Iced Tea Tax

Let's say your situation is this: you are $38 B to $106 B in debt, depending on who does the acounting .  Your current budget says you will spend about $12 B more this year than you will take in.  What do you do?

If you are an Illinois politician, you create a new capital budget of $31 B.  How will you pay for it, since you're already $12 B in the hole?

"Illinois will pay for the public works program by selling bonds - in effect, borrowing money and repaying it over 20 or 30 years. The money to repay that debt will come from a variety of taxes and fees, plus a major gambling expansion.  Drivers will pay more for licenses and registrations. The tax on beer, wine and hard liquor is going up. Sales tax will be charged on more items, including iced tea."

This being Illinois, this new borrowing and taxing enjoyed broad bipartisan support.

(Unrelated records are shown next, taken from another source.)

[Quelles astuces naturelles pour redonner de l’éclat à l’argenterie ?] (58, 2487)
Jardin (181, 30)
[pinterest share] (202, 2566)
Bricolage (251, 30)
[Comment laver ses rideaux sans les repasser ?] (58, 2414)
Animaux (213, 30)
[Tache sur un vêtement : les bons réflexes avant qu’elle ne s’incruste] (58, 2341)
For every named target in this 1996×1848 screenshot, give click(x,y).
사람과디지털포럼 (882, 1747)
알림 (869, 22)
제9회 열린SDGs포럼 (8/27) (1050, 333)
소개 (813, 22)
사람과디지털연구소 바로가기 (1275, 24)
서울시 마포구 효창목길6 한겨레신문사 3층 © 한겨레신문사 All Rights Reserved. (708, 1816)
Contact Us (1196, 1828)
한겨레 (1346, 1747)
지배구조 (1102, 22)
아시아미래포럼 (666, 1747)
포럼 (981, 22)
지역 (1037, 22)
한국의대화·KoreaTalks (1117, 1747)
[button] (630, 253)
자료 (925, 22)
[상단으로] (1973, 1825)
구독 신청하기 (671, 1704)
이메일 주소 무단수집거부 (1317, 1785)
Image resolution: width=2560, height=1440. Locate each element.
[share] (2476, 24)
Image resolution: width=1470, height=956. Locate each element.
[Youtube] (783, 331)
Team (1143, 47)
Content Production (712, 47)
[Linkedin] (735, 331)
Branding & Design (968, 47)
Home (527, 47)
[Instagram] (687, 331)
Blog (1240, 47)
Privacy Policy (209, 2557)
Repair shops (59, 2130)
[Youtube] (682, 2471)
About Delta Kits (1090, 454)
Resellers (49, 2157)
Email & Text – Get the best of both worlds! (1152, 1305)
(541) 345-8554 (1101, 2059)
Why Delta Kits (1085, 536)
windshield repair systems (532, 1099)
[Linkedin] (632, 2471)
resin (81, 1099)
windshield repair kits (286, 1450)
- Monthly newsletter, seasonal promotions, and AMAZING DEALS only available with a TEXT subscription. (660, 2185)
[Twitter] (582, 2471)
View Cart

That was yesterday.  Today, the Illinois legislature approved a budget.  How did it close the budget gap?  Mostly by taking on more debt and simply not paying all its bills.  In fact, Illinois will simply not pay $3.2 B that it owes state contractors and service providers.

"I'm not going to play this game.  This is a prostitution of the process!" shouted Bill Black, Republican of Danville.  It's not clear whether he said that before or after he voted for the budget.

Start taxing tea and simply don't pay what you owe.  That's the Illinois way.  See?  It doesn't have to be hard.